* _Directive_:
Reproduce the items below line for line, omitting the pictures from your answer.

....................

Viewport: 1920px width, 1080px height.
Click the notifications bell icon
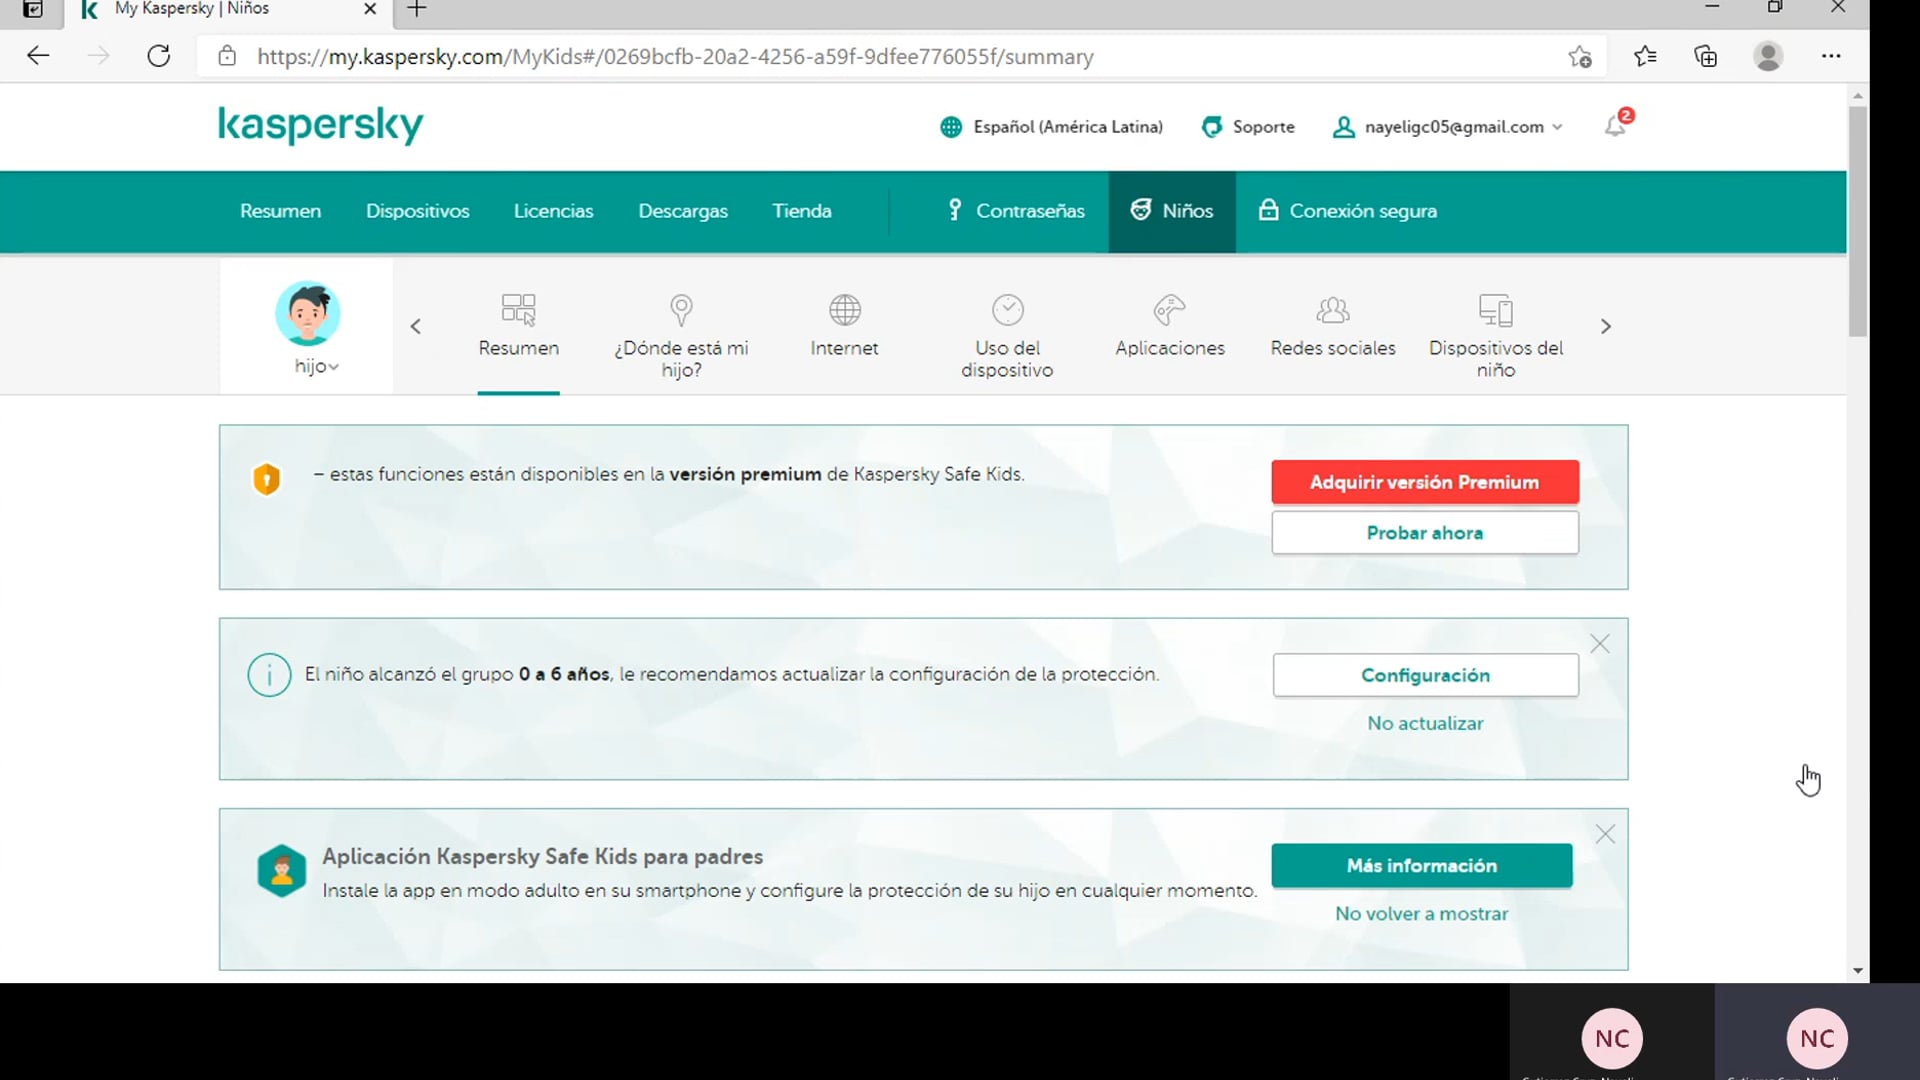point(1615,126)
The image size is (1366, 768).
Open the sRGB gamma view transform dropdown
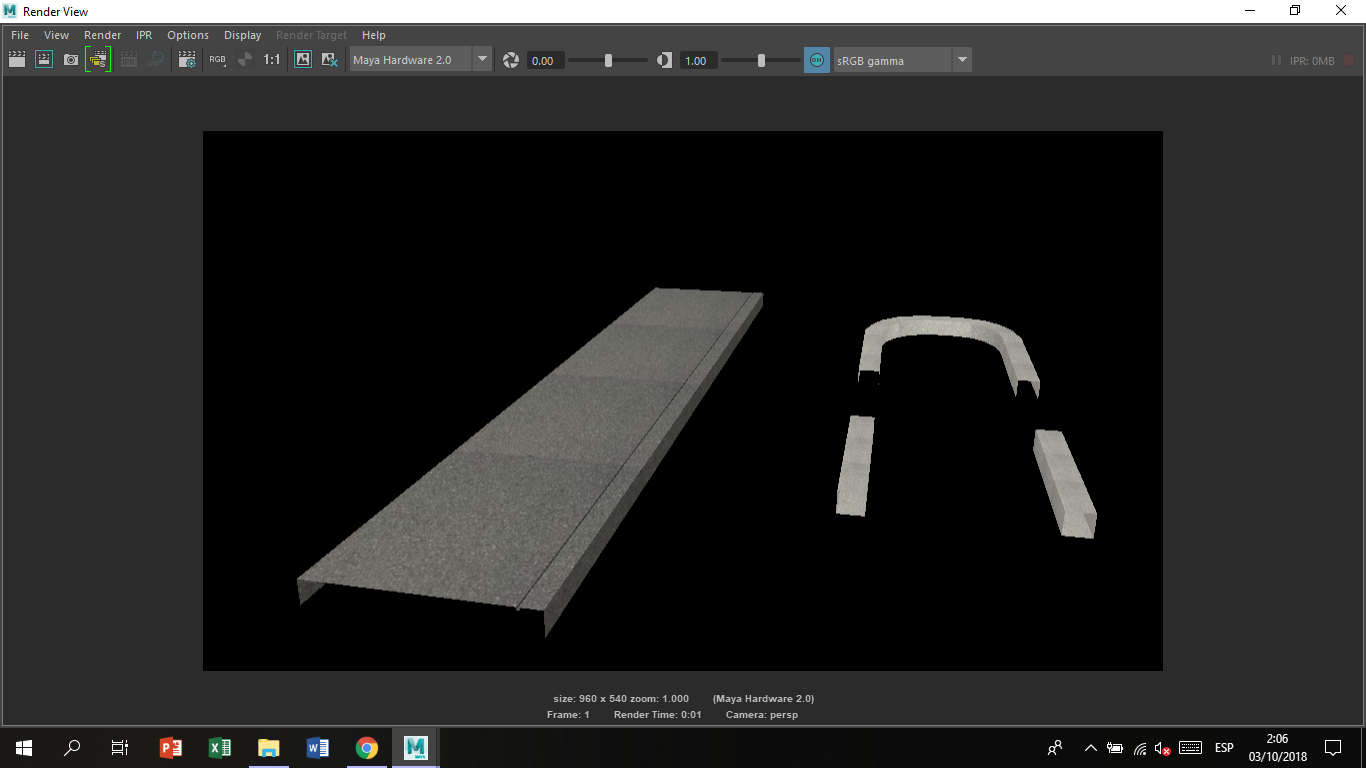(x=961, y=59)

....................

* _Correct result_:
Viewport: 1920px width, 1080px height.
Click the notifications bell icon
point(1615,126)
The image size is (1366, 768).
Open the sRGB gamma view transform dropdown
(x=961, y=59)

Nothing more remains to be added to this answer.